Cambridgea solanderensis
- Conservation status: Data Deficient (NZ TCS)

Scientific classification
- Domain: Eukaryota
- Kingdom: Animalia
- Phylum: Arthropoda
- Subphylum: Chelicerata
- Class: Arachnida
- Order: Araneae
- Infraorder: Araneomorphae
- Family: Desidae
- Genus: Cambridgea
- Species: C. solanderensis
- Binomial name: Cambridgea solanderensis Blest & Vink, 2000

= Cambridgea solanderensis =

- Authority: Blest & Vink, 2000
- Conservation status: DD

Species of spider

Cambridgea solanderensis is a species of Desidae that is endemic to New Zealand.

==Taxonomy==
This species was described in 2000 by David Blest and Cor Vink from male and female specimens.

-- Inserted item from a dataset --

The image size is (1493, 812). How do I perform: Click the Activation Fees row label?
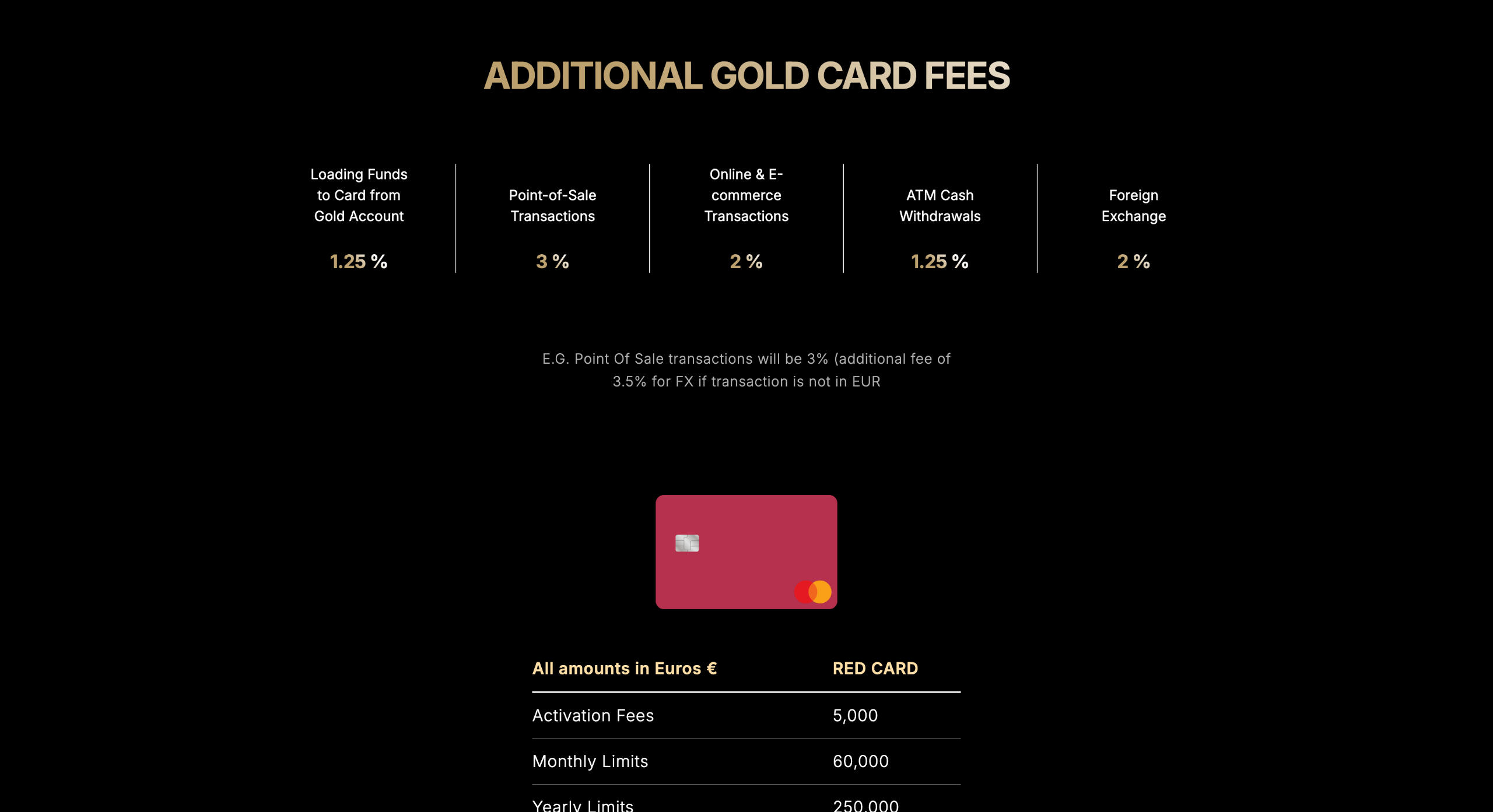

The holotype is stored in Te Papa Museum under registration number AS.006102.

==Description==
The male is recorded at 17.26mm in length whereas the female is 17mm.

==Distribution==
This species is only known from Solander Island, New Zealand.

==Conservation status==
Under the New Zealand Threat Classification System, this species is listed as "Data Deficient" with the qualifiers of "Data Poor: Size", "Data Poor: Trend", "Island Endemic" and "One Location".